The Impact of US Jobs Report on USD/JPY Pairing

The US Jobs Report for August revealed an increase of 142k payrolls. This data is crucial as it can influence the USD/JPY pairing significantly. The job market is a key indicator of the overall health of the economy and can impact investor sentiment towards the US dollar.

On September 13, the Michigan Consumer Sentiment Index is expected to increase from 67.9 in August to 68.0 in September. A rise in consumer confidence could result in increased consumer spending, which may benefit the US economy. This could potentially impact the demand for the US dollar and influence the USD/JPY pairing.

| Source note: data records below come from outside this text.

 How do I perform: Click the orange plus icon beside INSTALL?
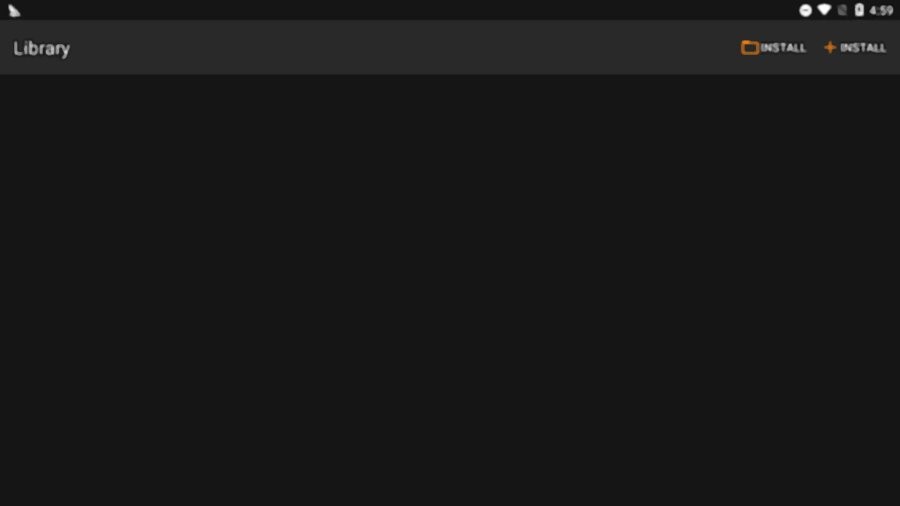pyautogui.click(x=830, y=48)
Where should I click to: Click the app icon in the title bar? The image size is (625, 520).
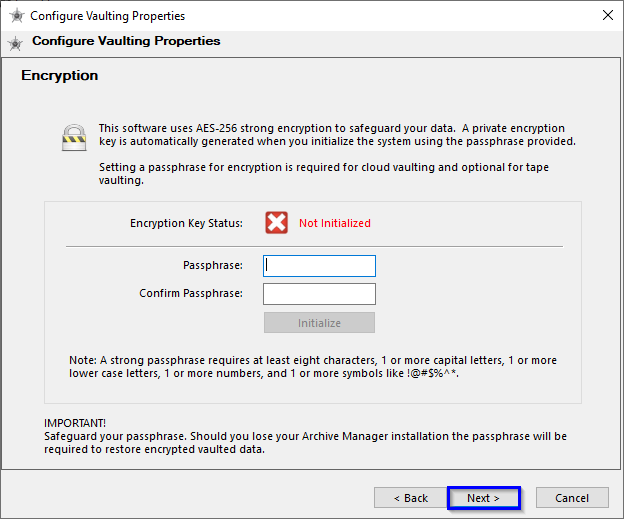click(17, 16)
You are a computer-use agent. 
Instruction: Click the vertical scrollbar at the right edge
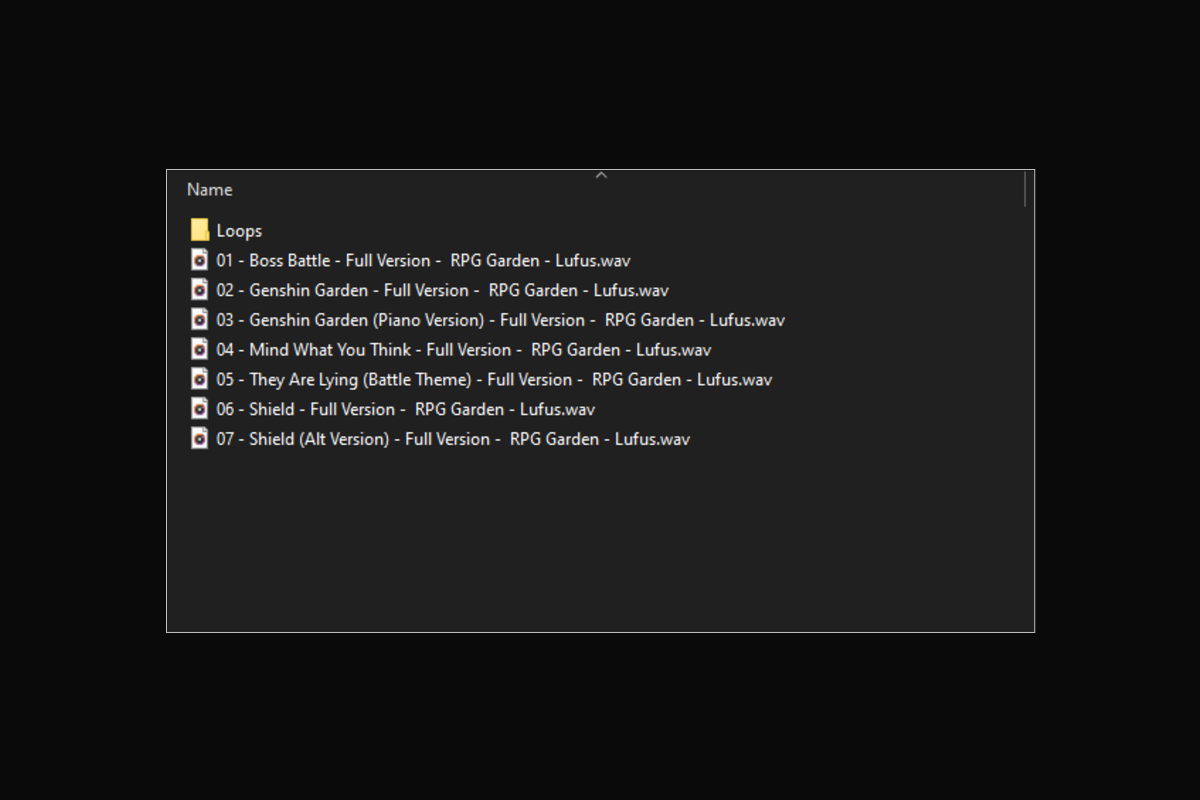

The USD/JPY pairing is sensitive to inflation and labor market data. Weaker inflation and labor market data in the US could lead to a decline in the USD/JPY below 140. On the other hand, positive economic indicators from Japan could maintain a bearish outlook for the pairing. Investors need to closely monitor these economic indicators to make informed trading decisions.

Technical Analysis

The USD/JPY remains below the 50-day and 200-day EMAs, indicating bearish price trends. A break above the 143.495 resistance level could pave the way for a move towards 145, while a return to 145 could target the 145.891 resistance level. Conversely, a drop below the 141.032 support level may signal a return to sub-140 levels. The 14-day RSI at 32.08 suggests a fall to the 141.032 support level before entering oversold territory.

The US Jobs Report and economic indicators play a significant role in influencing the USD/JPY pairing. Investors should stay informed with real-time data, central bank views, and expert commentary to adjust their trading accordingly. The upcoming week is pivotal for the USD/JPY pairing, and vigilance is required to navigate the FX markets effectively.